As an introduction, and statement of intent, it works well. As an enjoyable (or particularly memorable) pop song, less so. For me it attempts, not entirely successfully, to stay on the right side of the fine line between charming and irritating. They made better records (as we shall see), and far, far, worse (as we won’t), but it was painfully obvious from the start that they were closer to the Nolan Sisters (not at their peak) than the Spicers
Talk of ‘new sales channels’ certainly rings true for this one: record stores in the U-district in Seattle had ‘Take 1’ boxes of the ‘C’est La Vie’ single sitting out by the door… hence CLV becomes the only ’90s boy/girl-band pop single I actually own.
Anyhow, I remember CLV as sounding fun at the time, but I can’t for the life of me hear that now, rather it just sounds calculated to within an inch of its life, and really something that one just wants to end ASAP. Come back Mmmbop, all is forgiven:
3
Tom, “Some people say I look like me Dad” would be an amazing line (sort of applies to everyone in the world), but I think it’s “Some people say I dance like me Dad”.
It’s incredibly busy, isn’t it, like the inside of a two year old’s head.

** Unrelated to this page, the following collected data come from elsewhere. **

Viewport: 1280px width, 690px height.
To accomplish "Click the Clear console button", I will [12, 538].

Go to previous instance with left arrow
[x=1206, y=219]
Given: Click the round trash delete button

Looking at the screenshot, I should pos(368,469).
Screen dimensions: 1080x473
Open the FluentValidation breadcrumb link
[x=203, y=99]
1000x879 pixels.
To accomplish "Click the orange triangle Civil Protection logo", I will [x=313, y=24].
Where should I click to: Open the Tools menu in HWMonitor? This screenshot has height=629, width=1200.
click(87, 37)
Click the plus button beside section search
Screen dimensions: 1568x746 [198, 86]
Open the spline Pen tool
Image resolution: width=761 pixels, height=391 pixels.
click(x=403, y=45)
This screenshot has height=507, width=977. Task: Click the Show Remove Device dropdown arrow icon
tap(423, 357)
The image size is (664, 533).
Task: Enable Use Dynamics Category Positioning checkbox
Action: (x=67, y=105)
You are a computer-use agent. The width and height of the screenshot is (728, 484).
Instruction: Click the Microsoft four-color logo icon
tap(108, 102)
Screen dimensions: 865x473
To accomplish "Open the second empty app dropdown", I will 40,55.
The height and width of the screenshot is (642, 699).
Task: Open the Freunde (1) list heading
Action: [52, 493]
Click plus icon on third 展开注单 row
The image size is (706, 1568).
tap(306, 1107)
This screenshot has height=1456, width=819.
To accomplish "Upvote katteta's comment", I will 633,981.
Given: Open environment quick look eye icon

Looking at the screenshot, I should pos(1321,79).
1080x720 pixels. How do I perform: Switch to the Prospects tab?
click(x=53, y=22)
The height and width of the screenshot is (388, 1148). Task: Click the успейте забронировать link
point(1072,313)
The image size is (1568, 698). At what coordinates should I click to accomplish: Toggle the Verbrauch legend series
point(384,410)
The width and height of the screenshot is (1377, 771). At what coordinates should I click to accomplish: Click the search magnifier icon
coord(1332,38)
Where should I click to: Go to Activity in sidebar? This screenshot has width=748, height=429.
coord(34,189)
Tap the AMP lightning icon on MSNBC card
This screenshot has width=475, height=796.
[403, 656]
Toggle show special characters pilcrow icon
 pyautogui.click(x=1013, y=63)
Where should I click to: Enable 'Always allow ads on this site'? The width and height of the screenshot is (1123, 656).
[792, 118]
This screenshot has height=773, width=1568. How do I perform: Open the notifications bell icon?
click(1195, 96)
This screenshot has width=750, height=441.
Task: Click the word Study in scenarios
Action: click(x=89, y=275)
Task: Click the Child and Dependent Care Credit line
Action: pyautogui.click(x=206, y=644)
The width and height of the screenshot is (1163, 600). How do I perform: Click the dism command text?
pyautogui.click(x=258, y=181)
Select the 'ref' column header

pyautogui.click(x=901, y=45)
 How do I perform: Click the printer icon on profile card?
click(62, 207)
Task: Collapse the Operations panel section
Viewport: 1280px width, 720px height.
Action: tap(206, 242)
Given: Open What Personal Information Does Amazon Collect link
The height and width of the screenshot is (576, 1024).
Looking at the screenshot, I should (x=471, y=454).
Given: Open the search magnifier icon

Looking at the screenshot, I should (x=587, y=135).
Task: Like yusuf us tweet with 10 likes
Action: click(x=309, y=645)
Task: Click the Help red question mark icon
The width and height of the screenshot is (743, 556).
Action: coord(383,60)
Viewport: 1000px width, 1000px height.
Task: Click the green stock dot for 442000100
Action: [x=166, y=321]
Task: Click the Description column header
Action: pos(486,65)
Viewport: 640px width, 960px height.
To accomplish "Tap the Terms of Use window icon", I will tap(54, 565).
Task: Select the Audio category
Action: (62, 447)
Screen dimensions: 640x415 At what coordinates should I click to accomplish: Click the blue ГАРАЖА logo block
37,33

I played this a couple of years back at a female vocals-only night in Newcastle, after Spice Up Your Life, and it not only killed the dancefloor but people were openly laughing.
At the risk of sounding like a massive show-off, this is the second Popular entry in a row where I’ve done a songwriting session with the artist. In this instance it was Edele, post-B*Witched; we wrote the melodies and she was charged with lyric writing. All of her lyrics were Catholic guilt based, totally uncommercial, nothing about boys or dancing like your dad or anything. I think I’ve still got the demo’s on a minidisc somewhere.
Re 14: Of all the records that “feel the power of pop!” could apply to, C’Est La Vie probably wouldn’t make my Top 5,000. But I’m looking forward to the conversations around their later Popular entries.
I always thought it was ‘some people think I fight like me’ dad’.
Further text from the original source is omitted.